Message size limits. Default broker limit is 1 MB. Bigger payloads can be configured but expensive. Pattern: store the blob in S3 and pass a reference in the Kafka message.
Consumer rebalances during deploys. Every rolling restart triggers rebalances. Use static membership and cooperative rebalancing to minimize disruption.
Long-running message processing. If a consumer takes longer than the session timeout to process, Kafka thinks it's dead and rebalances. Either tune session timeout up, or break work into shorter units.
Auto-commit is dangerous. If you auto-commit before processing finishes, a crash loses messages.
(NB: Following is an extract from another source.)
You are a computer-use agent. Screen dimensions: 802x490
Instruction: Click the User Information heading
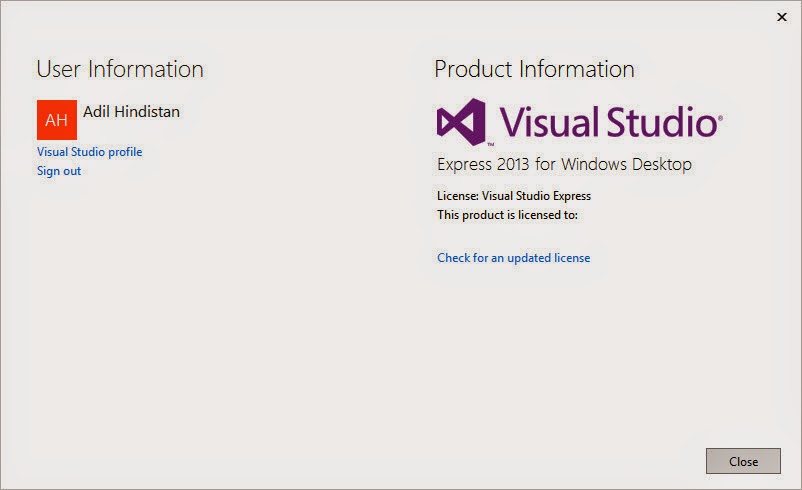[x=120, y=69]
Always commit after processing succeeds.
Delivery is at-least-once by default. Idempotent consumer is mandatory. Exactly-once is achievable but costs latency and adds complexity.
Don't treat Kafka as a database. It's not optimized for random access by key. Use Kafka for the log; use a real DB or KV store for queries.
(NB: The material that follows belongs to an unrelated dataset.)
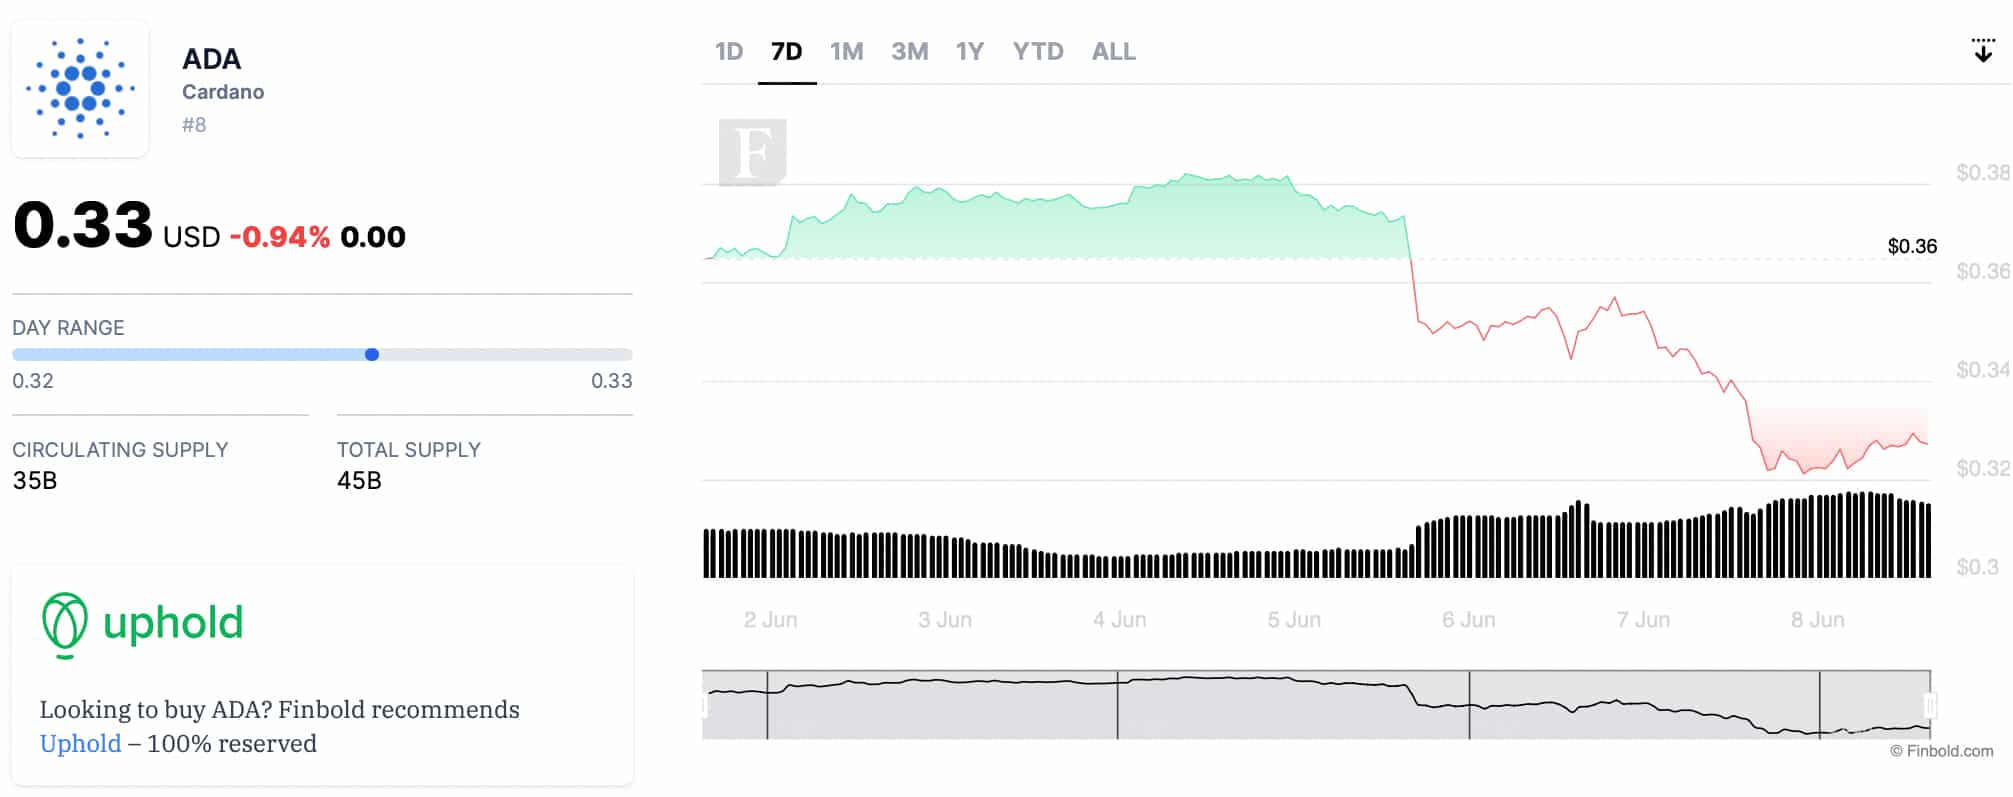Viewport: 2013px width, 797px height.
Task: Show ALL-time price history
Action: (1112, 51)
Tombstones for compaction. To "delete" a key in a compacted topic, write a message with a null value. The compactor will eventually remove the key entirely.
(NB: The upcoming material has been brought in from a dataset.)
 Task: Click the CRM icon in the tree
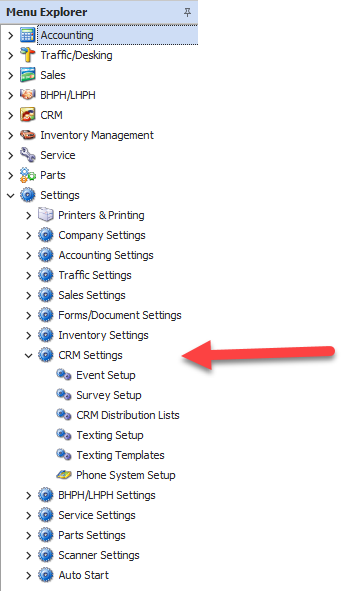pos(28,115)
The "single producer per partition" rule for ordered writes. If multiple producers write to the same partition concurrently, ordering between them is broker-receive order, not your application order. For strict ordering, route writes for a key through a single producer process.
The One Thing to Remember
Kafka is not a message queue, a database, or a job system. It's a distributed, replayable log that excels at three things: fanning out events to many independent consumers, buffering bursts so producers and consumers can run at different speeds, and providing a durable, ordered history of state changes that downstream systems can replay. Almost every successful Kafka use case is a variation on those three. The most common Kafka mistake is reaching for it when a simple queue or HTTP call would do; the second most common is underestimating the operational cost of running it. Start with one or two well-designed topics, partitioned by the entity that needs ordered processing, with a schema registry from day one and idempotent consumers everywhere. Add patterns (DLT, retry topics, outbox, compaction, exactly-once) only when a real problem demands them. The systems that get the most out of Kafka are the ones that resist the temptation to over-engineer it.